Stuart Dubois Cowan ’39
Pioneer amateur radio operator, marketing executive, publisher, and writer, Stu died Nov. 15, 1999, at Concord Hospital, near his home in Henniker, N.H., where he and his wife, Grace, have lived since 1984. During WWII he served as communications officer aboard the destroyer USS Barton, seeing action in the Atlantic and Pacific theaters, including the invasion of Normandy. His business career began in advertising, went on to commercial marketing for Raytheon Corp. until he became pres. of United Research Inc. in Cambridge, Mass. In 1969 he turned to publishing and writing. He was half-owner of Radio Publications, Inc., coauthoring seven books on communications. He wrote two books on health/medical subjects, one with Dr.
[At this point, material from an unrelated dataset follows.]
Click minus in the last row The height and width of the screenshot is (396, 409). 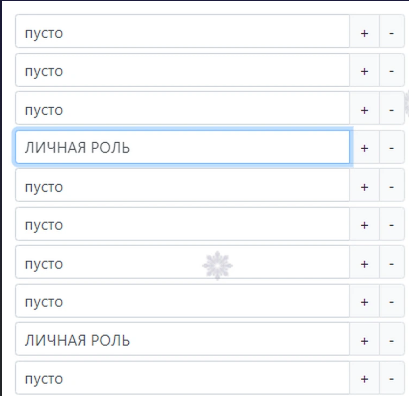tap(392, 378)
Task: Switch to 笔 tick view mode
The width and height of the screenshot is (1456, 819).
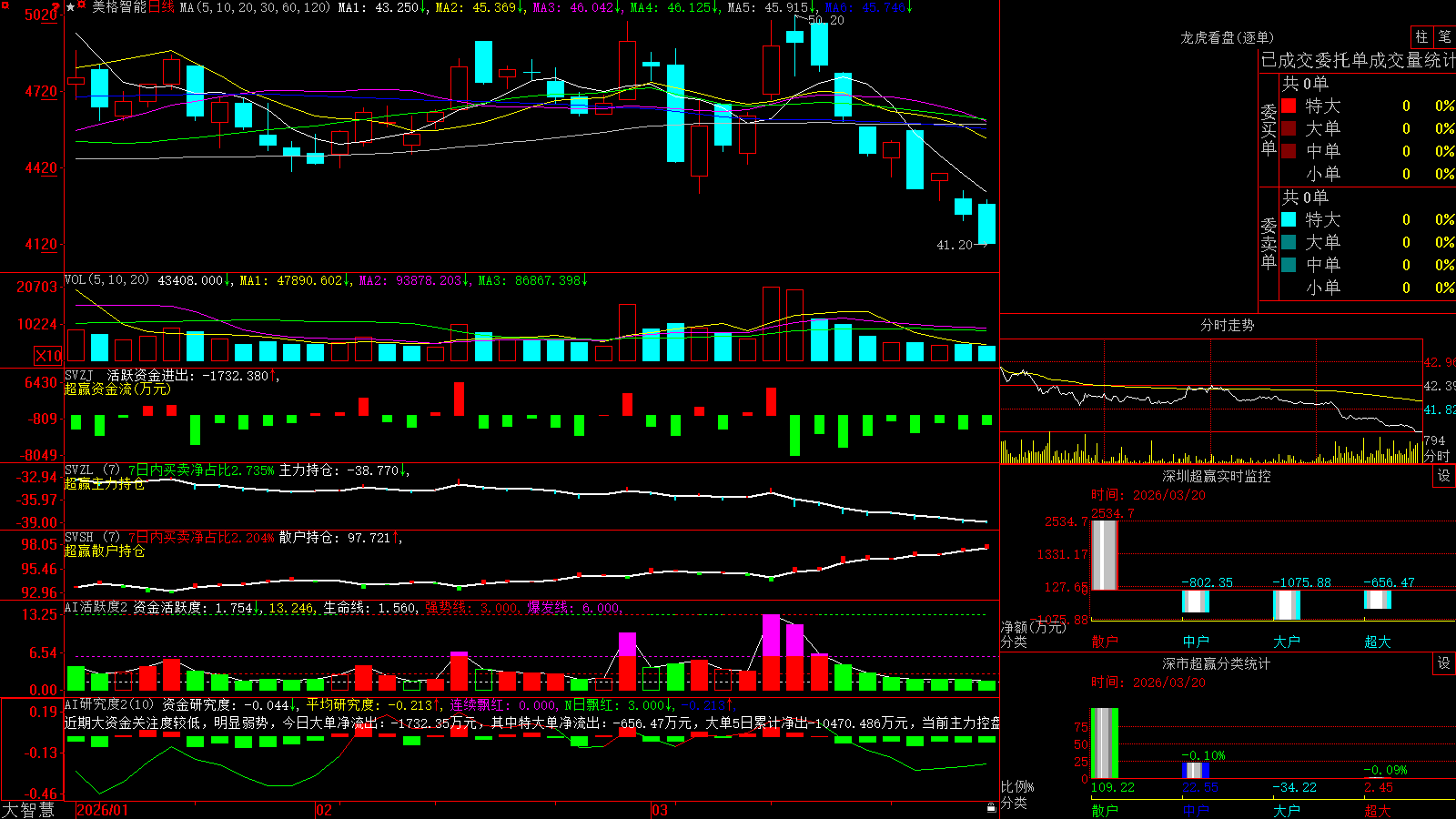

Ted Beattie, Toward the Conquest of Cancer, which Stu dedicated to his first wife, Pauline Benedict, who died of lung cancer in 1974. While writing and publishing, he also managed the Greenwood Union Cemetery, Rye, N.Y., a family business founded in 1902. An amateur radio operator for 68 years, he was a lifetime member of the Institute of Electrical Engineers, the US Naval Institute and the Society of Wireless Pioneers.
Stu is survived by his wife, Grace, his sons, Stuart '65 and Robert, his brother, David '41, his stepchildren, Candace and Jan Lombardi, and seven grandchildren. With them we celebrate the life of our gifted and generous old friend.